*What to do*
Return exactly the lines of the records below, starting at the line that contains "This screenshot has width=1280, height=672." and ending at the line that contains "Click the CorelDRAW", with both of those lines kept.

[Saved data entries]
>>>>

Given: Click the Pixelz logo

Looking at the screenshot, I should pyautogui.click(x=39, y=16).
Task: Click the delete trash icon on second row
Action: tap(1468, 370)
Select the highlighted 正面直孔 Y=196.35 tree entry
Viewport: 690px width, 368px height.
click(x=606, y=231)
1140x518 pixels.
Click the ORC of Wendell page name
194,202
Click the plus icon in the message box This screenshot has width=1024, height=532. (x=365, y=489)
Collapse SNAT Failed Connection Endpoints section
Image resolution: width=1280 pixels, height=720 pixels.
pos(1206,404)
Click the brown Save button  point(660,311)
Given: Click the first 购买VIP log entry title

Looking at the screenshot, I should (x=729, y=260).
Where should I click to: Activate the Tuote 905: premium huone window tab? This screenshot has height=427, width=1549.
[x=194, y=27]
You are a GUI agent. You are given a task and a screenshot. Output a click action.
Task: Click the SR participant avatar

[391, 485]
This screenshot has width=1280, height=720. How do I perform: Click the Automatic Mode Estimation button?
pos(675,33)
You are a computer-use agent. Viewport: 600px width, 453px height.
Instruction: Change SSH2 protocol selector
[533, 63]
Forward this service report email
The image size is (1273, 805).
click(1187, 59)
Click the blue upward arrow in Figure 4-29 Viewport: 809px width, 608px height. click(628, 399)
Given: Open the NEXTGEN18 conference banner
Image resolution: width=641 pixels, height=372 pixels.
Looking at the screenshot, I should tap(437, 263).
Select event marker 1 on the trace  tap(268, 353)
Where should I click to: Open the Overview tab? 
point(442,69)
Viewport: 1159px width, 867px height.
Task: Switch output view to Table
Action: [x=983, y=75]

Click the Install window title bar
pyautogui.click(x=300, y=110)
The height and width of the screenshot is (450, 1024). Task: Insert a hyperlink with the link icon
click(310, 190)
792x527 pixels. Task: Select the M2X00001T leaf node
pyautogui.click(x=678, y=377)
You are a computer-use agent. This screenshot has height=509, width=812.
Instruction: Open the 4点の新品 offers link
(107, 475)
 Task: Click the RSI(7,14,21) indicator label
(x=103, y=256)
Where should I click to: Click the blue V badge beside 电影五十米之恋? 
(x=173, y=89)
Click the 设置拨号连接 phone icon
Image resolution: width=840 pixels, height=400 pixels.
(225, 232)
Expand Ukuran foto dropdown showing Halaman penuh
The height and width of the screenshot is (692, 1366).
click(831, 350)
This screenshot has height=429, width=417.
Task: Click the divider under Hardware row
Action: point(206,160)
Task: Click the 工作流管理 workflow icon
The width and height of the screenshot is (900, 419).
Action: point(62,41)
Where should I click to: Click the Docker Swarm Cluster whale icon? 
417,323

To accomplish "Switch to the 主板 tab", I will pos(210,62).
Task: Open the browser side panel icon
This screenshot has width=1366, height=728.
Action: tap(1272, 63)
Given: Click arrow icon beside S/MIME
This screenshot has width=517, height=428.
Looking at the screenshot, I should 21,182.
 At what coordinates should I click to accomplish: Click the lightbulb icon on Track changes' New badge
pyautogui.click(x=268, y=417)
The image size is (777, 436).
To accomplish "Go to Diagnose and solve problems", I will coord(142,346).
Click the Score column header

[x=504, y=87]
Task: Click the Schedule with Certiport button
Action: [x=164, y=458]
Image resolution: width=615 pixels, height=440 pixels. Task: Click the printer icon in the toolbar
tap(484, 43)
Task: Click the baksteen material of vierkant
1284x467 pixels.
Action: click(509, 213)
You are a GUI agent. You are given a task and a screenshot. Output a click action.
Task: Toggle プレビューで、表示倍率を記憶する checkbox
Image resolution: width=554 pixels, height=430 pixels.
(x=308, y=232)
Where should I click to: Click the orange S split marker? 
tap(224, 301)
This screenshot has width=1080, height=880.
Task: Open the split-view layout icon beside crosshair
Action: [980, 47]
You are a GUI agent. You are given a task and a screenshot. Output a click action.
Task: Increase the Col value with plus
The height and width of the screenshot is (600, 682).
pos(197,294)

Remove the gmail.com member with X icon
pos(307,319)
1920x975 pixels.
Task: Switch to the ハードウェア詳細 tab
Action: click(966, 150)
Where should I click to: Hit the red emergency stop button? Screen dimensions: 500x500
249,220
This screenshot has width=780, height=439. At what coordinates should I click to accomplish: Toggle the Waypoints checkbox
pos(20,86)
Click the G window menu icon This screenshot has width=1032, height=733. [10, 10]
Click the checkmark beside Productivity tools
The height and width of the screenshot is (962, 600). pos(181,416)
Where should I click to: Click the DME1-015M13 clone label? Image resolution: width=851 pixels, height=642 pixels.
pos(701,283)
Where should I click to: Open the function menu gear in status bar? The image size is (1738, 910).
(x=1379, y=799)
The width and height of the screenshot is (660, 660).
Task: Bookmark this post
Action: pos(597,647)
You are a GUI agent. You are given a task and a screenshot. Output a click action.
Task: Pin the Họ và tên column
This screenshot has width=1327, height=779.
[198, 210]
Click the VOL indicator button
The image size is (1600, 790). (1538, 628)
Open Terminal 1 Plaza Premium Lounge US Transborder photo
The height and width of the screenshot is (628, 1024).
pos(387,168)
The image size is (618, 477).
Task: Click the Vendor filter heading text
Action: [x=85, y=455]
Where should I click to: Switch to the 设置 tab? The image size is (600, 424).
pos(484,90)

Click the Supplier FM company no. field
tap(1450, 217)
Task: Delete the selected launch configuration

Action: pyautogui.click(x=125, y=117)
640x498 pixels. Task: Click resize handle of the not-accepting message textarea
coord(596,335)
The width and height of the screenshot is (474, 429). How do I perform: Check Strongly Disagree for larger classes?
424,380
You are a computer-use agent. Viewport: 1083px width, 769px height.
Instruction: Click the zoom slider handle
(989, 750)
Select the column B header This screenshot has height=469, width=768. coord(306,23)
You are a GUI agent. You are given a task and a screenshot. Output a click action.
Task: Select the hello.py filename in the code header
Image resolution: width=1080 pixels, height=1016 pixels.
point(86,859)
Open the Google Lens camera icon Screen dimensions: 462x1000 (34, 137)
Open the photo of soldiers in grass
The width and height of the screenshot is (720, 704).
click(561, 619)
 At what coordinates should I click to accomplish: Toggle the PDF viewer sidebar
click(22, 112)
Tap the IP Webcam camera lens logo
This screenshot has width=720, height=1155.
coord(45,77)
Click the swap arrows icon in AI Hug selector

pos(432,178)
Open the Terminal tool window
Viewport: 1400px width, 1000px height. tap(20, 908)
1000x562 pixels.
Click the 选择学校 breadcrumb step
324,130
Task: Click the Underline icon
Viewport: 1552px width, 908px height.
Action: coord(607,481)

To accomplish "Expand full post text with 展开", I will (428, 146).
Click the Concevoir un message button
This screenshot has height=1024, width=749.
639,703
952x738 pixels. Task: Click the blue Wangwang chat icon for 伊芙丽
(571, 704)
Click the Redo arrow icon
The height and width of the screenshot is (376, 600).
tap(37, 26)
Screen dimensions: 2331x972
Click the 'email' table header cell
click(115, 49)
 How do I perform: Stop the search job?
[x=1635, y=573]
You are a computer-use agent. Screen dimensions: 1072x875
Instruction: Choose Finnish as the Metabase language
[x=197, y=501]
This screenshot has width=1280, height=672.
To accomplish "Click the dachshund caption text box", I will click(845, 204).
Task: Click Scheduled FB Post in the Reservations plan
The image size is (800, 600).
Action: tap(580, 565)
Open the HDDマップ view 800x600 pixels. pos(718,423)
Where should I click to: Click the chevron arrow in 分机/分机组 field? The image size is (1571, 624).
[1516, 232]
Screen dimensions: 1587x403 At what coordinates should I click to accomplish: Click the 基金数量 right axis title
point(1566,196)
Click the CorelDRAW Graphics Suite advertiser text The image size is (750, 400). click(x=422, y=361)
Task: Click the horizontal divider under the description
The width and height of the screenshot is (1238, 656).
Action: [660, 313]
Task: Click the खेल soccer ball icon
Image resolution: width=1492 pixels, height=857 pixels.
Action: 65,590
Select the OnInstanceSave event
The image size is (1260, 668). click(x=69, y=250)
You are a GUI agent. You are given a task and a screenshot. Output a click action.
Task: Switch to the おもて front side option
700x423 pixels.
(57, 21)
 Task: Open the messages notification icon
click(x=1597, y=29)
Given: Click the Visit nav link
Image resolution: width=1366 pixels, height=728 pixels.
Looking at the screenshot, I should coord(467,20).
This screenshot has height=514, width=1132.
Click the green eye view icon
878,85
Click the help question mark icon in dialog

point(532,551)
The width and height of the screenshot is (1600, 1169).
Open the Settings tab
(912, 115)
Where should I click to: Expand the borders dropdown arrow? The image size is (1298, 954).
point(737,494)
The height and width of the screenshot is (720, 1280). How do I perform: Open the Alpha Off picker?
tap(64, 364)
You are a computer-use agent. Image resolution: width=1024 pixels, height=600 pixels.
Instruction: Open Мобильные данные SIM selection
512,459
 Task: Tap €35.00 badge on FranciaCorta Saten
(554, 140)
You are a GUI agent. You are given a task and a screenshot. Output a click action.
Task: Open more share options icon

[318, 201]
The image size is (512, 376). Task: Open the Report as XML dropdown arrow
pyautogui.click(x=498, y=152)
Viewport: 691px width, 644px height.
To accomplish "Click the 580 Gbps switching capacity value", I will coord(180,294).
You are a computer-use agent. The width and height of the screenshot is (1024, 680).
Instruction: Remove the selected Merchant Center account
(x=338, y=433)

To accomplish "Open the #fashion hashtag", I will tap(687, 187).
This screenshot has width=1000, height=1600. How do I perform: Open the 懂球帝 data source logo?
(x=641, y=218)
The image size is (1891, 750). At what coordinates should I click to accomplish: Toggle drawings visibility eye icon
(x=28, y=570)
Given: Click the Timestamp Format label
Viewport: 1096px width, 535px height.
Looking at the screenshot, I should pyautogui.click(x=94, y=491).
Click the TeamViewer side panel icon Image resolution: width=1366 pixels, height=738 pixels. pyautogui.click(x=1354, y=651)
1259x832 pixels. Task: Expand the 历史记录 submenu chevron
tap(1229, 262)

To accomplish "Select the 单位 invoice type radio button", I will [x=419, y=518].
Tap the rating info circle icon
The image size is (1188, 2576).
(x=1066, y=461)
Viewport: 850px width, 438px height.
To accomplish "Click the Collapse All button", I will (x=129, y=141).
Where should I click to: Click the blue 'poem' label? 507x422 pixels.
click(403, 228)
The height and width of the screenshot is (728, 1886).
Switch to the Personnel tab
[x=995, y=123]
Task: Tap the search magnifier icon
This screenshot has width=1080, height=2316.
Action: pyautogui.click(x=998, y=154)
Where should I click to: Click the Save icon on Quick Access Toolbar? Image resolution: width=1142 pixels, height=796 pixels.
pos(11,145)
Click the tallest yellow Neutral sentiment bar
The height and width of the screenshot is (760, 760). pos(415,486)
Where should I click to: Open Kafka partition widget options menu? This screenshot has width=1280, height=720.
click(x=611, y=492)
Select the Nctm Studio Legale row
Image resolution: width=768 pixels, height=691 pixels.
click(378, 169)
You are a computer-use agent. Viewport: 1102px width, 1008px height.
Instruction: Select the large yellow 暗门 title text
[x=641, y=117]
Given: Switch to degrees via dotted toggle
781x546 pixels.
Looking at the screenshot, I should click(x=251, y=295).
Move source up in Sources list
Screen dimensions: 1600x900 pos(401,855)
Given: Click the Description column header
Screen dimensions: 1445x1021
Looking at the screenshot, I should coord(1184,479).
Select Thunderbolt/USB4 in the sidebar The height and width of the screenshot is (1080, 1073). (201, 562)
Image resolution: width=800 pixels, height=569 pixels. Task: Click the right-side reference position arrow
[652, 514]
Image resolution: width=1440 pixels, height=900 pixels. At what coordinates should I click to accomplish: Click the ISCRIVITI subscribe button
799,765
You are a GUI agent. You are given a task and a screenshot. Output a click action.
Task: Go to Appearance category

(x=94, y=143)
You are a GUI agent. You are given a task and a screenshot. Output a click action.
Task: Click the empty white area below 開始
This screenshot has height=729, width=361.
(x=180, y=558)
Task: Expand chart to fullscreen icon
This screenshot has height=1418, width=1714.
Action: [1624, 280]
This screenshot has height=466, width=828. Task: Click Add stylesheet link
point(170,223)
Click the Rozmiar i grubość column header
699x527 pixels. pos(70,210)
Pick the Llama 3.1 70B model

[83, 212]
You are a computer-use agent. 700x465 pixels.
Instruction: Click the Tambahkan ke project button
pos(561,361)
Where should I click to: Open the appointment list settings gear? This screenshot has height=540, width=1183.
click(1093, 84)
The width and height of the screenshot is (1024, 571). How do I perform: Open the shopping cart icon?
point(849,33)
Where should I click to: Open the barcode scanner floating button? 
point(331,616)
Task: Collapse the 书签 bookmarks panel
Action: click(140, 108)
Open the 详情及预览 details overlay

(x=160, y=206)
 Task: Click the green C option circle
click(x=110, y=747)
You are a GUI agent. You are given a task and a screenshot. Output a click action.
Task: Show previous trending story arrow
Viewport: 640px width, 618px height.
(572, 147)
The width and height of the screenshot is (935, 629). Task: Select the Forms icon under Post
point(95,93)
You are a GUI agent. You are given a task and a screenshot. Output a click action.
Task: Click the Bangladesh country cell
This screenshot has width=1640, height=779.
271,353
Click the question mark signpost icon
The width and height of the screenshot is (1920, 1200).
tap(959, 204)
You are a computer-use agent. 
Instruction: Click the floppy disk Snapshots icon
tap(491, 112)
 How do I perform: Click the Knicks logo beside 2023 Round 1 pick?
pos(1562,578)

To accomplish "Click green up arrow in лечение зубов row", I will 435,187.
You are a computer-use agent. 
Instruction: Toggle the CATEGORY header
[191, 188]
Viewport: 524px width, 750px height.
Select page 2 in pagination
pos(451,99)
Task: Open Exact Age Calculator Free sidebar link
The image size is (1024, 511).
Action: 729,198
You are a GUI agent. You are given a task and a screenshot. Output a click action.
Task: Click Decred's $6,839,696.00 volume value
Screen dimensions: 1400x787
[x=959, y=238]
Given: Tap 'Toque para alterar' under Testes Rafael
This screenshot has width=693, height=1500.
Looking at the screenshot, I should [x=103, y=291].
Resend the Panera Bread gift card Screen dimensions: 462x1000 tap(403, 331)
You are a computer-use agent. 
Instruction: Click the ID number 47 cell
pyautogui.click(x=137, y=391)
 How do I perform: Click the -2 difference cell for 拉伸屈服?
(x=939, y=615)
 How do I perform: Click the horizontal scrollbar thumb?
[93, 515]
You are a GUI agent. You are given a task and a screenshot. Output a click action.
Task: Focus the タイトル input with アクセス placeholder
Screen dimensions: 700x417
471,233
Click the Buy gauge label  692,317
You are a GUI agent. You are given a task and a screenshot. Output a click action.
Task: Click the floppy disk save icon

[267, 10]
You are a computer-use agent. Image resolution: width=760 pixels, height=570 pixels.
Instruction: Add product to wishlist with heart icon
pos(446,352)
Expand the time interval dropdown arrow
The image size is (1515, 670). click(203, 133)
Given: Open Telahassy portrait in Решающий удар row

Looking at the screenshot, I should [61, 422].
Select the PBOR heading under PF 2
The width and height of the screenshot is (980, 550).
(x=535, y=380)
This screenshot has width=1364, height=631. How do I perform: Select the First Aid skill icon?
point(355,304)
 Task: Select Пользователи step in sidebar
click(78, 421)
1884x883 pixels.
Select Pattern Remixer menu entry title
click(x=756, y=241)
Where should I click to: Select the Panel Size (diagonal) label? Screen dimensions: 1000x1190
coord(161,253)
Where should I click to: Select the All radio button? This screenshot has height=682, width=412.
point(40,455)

<<<<

*Reply to the exercise*
This screenshot has width=1280, height=672.
To accomplish "Click the dachshund caption text box", I will click(845, 204).
Task: Click Scheduled FB Post in the Reservations plan
The image size is (800, 600).
Action: tap(580, 565)
Open the HDDマップ view 800x600 pixels. pos(718,423)
Where should I click to: Click the chevron arrow in 分机/分机组 field? The image size is (1571, 624).
[1516, 232]
Screen dimensions: 1587x403 At what coordinates should I click to accomplish: Click the 基金数量 right axis title
point(1566,196)
Click the CorelDRAW Graphics Suite advertiser text The image size is (750, 400). click(x=422, y=361)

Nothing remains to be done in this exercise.